Liability and stupid human tricks will keep technology at bay.
wrong on that
A more realistic concern is that, when faced with the inability to get robodrivers to integrate fully, 100%, efficiently, into the chaos that is traffic, all the money “invested” in it, largely by the well connected, will have to be “protected.” Which is all that government does these days. By rather draconian limitations on how those who can not yet afford a robocar are allowed to drive. Think a few orders of magnitude increase of the “The Guys with Teslas get their own lane, you get to be stuck in traffic, ’cause the guys in Teslas are rich enough to afford a marketing campaign satisfying their desire for vanity by claiming they help the technology of the future, while you are just a drone” effect.
So, you’ll have to tiptoe around, bow down face in the mud, and wait in line, as those designated as Lords roll on by. Them getting to show off their latest contraptions are obviously more important than you getting to where you’re going on some sort of dispatch. Your job is, after all, just to cheer for them and feel happy and proud at how great and advanced “your” country is. Just like when the Lords allow you to see video footage of other advanced technology things they have, like “precision guided” bombs. (That also sometimes don’t really work as precisely as intended of course, but shut up, cheer, and be proud, you peon!)

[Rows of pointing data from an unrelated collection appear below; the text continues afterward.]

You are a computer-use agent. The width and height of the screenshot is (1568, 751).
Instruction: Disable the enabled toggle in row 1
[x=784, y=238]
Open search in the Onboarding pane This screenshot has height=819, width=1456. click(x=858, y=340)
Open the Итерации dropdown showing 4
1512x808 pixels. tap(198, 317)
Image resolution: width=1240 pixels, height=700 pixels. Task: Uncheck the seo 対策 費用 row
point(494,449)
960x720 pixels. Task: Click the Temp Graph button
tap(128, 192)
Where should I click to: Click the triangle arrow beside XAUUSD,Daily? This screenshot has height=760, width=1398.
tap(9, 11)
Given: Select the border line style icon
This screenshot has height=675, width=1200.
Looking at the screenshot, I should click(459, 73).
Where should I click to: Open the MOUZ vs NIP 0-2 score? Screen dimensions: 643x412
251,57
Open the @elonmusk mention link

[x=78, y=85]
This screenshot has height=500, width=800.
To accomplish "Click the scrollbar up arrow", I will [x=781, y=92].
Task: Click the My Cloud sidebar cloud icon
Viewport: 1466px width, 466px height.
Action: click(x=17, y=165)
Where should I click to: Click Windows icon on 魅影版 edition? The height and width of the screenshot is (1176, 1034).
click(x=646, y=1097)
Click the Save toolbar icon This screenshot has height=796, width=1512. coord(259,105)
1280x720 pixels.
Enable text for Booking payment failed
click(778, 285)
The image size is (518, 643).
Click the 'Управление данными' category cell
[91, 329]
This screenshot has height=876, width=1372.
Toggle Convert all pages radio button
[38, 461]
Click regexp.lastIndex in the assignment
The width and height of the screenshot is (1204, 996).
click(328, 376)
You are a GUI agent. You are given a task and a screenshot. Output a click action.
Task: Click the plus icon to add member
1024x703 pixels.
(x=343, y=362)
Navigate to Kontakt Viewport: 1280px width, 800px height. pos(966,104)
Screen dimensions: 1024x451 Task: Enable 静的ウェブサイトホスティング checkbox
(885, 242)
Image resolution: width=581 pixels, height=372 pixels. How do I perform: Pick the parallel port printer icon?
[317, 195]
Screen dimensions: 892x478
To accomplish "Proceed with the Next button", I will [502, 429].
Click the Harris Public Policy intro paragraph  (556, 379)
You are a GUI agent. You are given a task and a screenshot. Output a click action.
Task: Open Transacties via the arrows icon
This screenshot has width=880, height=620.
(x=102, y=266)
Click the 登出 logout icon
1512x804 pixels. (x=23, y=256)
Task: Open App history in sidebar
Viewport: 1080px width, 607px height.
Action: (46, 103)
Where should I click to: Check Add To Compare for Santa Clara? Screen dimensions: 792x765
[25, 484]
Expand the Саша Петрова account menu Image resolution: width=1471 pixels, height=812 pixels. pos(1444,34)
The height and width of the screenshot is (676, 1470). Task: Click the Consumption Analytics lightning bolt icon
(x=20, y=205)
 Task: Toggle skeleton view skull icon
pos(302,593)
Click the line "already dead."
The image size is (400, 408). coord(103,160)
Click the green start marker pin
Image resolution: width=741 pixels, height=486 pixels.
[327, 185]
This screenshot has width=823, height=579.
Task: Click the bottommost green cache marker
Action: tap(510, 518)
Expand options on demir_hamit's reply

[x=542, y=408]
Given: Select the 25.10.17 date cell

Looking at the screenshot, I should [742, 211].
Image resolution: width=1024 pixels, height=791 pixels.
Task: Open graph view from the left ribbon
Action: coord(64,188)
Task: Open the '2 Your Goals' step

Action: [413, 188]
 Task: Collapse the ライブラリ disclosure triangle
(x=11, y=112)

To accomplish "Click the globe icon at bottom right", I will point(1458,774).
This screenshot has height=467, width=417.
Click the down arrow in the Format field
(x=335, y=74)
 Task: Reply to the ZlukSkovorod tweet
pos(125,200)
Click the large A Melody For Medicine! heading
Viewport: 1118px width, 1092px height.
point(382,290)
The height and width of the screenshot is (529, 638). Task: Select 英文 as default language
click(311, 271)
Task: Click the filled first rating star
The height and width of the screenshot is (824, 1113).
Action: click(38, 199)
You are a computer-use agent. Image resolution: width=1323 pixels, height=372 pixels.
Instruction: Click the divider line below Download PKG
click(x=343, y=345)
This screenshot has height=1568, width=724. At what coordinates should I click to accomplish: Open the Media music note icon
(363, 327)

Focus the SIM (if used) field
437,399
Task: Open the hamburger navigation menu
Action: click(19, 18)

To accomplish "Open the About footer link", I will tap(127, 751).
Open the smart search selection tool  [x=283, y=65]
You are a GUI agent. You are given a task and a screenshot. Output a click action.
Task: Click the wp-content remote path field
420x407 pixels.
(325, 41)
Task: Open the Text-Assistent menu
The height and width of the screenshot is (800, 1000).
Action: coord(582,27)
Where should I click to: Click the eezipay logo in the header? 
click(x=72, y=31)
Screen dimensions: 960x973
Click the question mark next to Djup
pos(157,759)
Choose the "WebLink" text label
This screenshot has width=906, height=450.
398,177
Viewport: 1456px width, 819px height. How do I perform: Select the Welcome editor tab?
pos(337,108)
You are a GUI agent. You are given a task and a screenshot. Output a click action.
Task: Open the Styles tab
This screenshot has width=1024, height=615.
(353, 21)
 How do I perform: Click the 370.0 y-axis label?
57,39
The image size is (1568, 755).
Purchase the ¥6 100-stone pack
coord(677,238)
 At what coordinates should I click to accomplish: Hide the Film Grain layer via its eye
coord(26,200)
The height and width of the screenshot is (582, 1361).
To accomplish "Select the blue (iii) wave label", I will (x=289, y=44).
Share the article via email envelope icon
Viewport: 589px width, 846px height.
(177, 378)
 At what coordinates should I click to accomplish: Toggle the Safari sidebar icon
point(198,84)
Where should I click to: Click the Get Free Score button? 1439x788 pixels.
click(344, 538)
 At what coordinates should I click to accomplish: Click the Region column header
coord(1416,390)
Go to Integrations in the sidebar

Reblogged this on The Most Revolutionary Act and commented:
*
*
Uber faces attacks on multiple fronts. For starters, Susan Fowler, a reliability engineer, unleashed a firestorm with a 3,000-word document describing multiple instances of sexual harassment over the course of a year. Next, Uber’s credibility is at stake after one of its self-driving vehicles ran a red light. Uber claimed a human was at the wheel, but it turns out Uber lied. Finally, Uber also has to deal with a Google lawsuit regarding stolen technology.
Move on Mish. Autonomous vehicles happening “sometime soon” is the lowest of hanging fruit. Everyone and their donkey knows the impacts. There are tech sites for that. Please.
Most of my readers – at leat the commenters – still think it is decades away
I simply report when there is news.
It’s a very important topic, and not remotely understood by most
not remotely understood … or greatly feared?
When an idea is developed for commercialization, it DOES take much longer to “solve” than when competitors enter the market. The main reason being whenever the new idea is discussed, it is the problem that is discussed, not the solution. It takes a great deal of time to define the problem. Mistakes in the development process arise when an experiment goes wrong and engineers then understands why. The patent is only on the solution to the problem, and not the problem itself.
When someone explains to me the functionality of a product or project goal, I begin envisioning a solution very quickly from known building blocks arranged differently. It is possible for Uber to arrive at the stage it did much faster than it took Google, even without the alleged intellectual property theft.
+1
Then add huge discrepancies in judgment about when something is sufficiently functional (Google wants strong general assurances of self driving tech. Otto wants to limit the complexity space as much as possible to get something, anything, On The Road as soon as possible. The Uber guys reckon: “Dude, I run red lights all the time when I’min a hurry. I wouldn’t buy a robocar that didn’t! Waiting in line is for the little guys….”)
“Uber Under Attack for Sexism, Running Red Lights, Stealing Google’s Technology”
That headline genuinely made me laugh. I never realised Uber was such a badass company. Reminds me of like 18th century British pirate / mercantilist company tactics.